Inulin is a polyfructan that is abundant in plants such as Jerusalem artichoke, chicory and dahlia. Inulinase can easily hydrolyze inulin to fructose, which is consumed by microorganisms. Generally, Saccharomyces cerevisiae, an industrial workhorse strain for bioethanol production, is known for not having inulinase activity. The inulinase gene from Kluyveromyces marxianus (KmINU), with the ability of converting inulin to fructose, was introduced into S. cerevisiae D452-2. The inulinase gene was fused to three different types of promoter (GPD, PGK1, truncated HXT7) and secretory signal sequence (KmINU, MFα1, SUC2) to generate nine expression cassettes.
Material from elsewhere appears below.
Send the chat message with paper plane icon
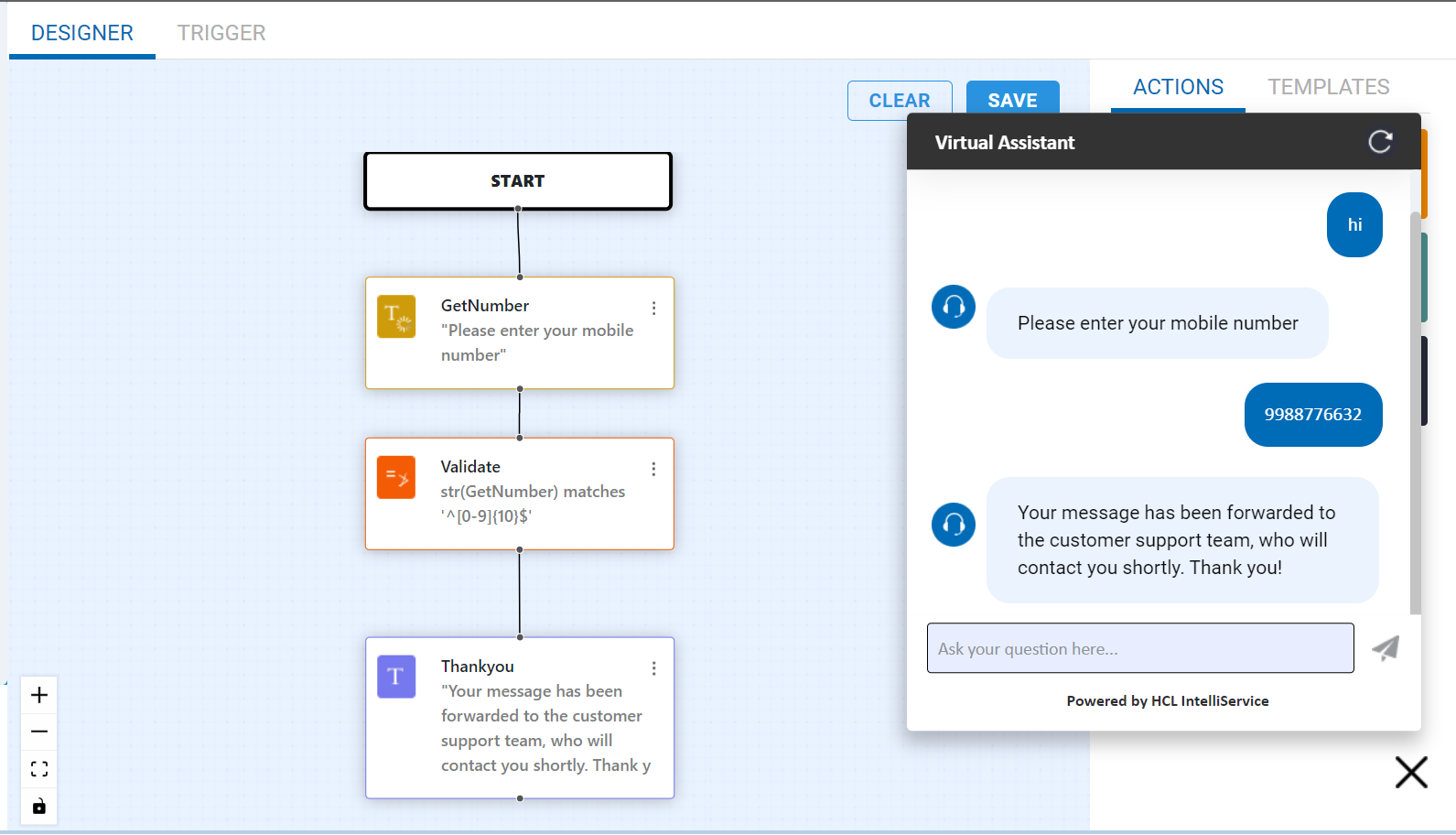This screenshot has width=1456, height=835. (1386, 648)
The inulin fermentation performance of the nine transformants containing different promoter and signal sequence combinations for inulinase production were compared to select an optimized expression system for efficient inulin fermentation. Among the nine inulinase-producing transformants, the S. cerevisiae carrying the PGK1 promoter and MFα1 signal sequence (S. cerevisiae D452-2/p426PM) showed not only the highest specific KmINU activity, but also the best inulin fermentation capability. Finally, a batch fermentation of the selected S. cerevisiae D452-2/p426PM in a bioreactor with 188.2 g/L inulin was performed to produce 80.2 g/L ethanol with 0.43 g ethanol/g inulin of ethanol yield and 1.22 g/L h of ethanol productivity.